[DATA RECORDS Boundary: Start]
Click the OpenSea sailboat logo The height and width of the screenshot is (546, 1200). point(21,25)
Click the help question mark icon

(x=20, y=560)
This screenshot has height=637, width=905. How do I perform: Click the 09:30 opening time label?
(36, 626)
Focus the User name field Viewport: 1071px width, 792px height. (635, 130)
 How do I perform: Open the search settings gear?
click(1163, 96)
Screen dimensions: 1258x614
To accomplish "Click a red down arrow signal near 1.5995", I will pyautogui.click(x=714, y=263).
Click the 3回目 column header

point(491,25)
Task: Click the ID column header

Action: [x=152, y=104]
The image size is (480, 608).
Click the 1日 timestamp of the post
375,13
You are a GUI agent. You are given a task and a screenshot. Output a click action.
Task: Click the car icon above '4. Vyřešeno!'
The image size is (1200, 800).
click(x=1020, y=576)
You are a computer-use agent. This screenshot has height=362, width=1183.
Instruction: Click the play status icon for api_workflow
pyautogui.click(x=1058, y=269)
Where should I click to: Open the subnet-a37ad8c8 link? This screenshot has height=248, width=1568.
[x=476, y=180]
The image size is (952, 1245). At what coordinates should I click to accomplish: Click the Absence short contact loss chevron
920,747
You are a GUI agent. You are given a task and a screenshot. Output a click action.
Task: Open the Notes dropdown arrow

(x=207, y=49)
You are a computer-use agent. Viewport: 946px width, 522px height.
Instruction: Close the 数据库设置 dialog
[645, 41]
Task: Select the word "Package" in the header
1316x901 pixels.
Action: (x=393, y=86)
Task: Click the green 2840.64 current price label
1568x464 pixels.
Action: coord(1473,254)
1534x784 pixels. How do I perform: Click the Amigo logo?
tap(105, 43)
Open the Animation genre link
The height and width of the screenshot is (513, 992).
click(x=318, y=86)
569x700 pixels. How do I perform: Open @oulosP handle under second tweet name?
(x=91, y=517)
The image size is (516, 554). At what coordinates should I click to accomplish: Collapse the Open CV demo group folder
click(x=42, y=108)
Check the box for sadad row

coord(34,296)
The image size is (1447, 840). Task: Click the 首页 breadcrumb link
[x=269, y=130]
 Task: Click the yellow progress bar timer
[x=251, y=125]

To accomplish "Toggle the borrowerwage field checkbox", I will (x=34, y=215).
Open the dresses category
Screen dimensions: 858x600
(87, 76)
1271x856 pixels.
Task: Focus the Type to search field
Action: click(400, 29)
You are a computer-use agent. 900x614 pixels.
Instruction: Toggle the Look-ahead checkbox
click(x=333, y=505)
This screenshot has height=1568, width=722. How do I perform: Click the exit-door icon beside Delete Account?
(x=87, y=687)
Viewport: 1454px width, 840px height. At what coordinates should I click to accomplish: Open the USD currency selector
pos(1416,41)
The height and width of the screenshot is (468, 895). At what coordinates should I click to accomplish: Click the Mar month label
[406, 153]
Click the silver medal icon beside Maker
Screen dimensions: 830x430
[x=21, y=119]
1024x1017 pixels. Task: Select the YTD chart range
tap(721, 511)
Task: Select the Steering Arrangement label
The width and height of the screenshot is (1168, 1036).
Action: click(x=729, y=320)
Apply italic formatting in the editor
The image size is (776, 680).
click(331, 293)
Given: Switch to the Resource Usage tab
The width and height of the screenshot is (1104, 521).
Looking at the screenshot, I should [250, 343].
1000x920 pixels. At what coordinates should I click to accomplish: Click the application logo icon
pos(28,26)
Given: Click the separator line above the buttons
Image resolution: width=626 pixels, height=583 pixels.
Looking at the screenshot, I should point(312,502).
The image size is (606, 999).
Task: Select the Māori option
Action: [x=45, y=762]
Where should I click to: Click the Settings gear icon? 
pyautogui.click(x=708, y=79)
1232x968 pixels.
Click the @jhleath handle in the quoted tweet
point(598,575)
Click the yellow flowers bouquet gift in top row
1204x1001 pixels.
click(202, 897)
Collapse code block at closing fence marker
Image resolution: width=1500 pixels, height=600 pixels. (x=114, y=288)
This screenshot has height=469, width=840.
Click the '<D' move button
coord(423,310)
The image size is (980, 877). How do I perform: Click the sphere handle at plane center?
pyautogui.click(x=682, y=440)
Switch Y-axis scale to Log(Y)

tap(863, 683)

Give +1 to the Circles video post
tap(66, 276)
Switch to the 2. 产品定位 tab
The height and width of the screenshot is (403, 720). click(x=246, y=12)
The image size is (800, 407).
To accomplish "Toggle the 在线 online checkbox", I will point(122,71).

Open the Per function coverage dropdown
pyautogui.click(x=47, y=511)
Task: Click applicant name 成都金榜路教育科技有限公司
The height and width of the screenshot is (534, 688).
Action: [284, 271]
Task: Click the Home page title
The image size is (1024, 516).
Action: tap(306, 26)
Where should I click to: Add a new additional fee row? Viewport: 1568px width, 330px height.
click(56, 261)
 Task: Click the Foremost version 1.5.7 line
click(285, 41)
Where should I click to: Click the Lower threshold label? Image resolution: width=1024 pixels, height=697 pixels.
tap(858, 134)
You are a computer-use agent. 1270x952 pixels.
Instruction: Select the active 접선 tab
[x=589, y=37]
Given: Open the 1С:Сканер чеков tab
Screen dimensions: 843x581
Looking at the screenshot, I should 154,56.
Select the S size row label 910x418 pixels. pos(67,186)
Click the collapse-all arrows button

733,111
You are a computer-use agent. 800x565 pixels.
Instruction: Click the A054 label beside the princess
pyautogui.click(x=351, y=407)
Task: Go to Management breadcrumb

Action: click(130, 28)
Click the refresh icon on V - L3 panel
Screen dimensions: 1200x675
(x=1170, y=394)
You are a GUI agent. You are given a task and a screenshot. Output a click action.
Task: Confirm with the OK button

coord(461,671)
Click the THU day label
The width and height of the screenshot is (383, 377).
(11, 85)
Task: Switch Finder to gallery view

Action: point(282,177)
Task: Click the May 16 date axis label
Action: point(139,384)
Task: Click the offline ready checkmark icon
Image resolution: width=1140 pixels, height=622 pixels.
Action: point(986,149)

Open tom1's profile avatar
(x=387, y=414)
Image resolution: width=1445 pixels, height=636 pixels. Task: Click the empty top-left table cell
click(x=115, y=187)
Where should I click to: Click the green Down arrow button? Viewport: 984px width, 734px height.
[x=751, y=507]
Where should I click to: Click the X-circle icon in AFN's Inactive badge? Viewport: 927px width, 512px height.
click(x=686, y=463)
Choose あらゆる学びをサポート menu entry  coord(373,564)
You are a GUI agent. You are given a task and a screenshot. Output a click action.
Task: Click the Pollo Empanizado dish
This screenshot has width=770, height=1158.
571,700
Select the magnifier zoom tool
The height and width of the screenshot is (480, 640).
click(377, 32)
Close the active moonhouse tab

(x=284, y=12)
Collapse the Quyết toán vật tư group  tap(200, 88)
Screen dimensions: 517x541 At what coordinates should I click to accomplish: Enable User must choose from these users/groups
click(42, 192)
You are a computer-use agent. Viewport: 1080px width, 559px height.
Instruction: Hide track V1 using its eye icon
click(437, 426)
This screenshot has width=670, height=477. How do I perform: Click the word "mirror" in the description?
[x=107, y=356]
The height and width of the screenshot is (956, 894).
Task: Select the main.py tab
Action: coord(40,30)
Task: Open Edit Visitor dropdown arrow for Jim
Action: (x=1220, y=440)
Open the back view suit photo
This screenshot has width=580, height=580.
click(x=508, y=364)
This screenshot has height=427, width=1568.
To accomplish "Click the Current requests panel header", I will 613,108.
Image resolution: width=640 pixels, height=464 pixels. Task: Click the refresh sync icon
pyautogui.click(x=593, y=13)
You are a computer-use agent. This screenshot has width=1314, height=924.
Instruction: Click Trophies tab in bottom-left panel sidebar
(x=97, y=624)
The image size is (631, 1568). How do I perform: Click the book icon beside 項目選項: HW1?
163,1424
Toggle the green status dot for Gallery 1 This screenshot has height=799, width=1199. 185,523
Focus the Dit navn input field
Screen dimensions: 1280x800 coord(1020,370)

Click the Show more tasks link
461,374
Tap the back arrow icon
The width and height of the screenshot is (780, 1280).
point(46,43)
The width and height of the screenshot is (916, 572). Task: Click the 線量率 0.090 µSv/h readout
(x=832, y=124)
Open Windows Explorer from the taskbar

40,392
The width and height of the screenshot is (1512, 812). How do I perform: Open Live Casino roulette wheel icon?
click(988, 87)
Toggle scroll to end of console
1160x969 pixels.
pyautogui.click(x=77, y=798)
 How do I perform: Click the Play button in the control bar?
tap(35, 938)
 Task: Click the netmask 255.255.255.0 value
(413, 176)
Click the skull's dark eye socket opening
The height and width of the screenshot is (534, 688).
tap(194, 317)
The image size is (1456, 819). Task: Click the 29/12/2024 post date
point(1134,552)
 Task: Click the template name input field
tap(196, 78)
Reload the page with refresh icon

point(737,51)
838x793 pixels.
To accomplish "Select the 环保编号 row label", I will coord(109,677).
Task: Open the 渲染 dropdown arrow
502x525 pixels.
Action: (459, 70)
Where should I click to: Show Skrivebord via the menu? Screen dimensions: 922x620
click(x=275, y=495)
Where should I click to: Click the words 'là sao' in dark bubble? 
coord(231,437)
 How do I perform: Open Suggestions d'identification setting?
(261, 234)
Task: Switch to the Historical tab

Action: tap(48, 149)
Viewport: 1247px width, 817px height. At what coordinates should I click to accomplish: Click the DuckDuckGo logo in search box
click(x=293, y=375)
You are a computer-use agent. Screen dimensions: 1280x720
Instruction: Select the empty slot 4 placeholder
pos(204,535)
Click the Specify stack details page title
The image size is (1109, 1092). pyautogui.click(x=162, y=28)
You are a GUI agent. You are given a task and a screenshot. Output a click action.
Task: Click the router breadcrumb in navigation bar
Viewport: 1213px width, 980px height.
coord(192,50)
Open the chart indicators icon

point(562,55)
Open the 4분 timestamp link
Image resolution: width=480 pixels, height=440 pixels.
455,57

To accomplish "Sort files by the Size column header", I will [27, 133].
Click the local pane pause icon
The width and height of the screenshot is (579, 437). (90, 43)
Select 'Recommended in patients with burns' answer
[DATA RECORDS Boundary: End]
**WORK TO COMPLETE**.
Could you transcribe the entries above word for word, from the line with "Focus the User" down to the line with "You are a computer-use agent. Viewport: 946px", keeping both?

**RESPONSE BOX**.
Focus the User name field Viewport: 1071px width, 792px height. (635, 130)
 How do I perform: Open the search settings gear?
click(1163, 96)
Screen dimensions: 1258x614
To accomplish "Click a red down arrow signal near 1.5995", I will pyautogui.click(x=714, y=263).
Click the 3回目 column header

point(491,25)
Task: Click the ID column header

Action: [x=152, y=104]
The image size is (480, 608).
Click the 1日 timestamp of the post
375,13
You are a GUI agent. You are given a task and a screenshot. Output a click action.
Task: Click the car icon above '4. Vyřešeno!'
The image size is (1200, 800).
click(x=1020, y=576)
You are a computer-use agent. This screenshot has height=362, width=1183.
Instruction: Click the play status icon for api_workflow
pyautogui.click(x=1058, y=269)
Where should I click to: Open the subnet-a37ad8c8 link? This screenshot has height=248, width=1568.
[x=476, y=180]
The image size is (952, 1245). At what coordinates should I click to accomplish: Click the Absence short contact loss chevron
920,747
You are a GUI agent. You are given a task and a screenshot. Output a click action.
Task: Open the Notes dropdown arrow

(x=207, y=49)
You are a computer-use agent. Viewport: 946px width, 522px height.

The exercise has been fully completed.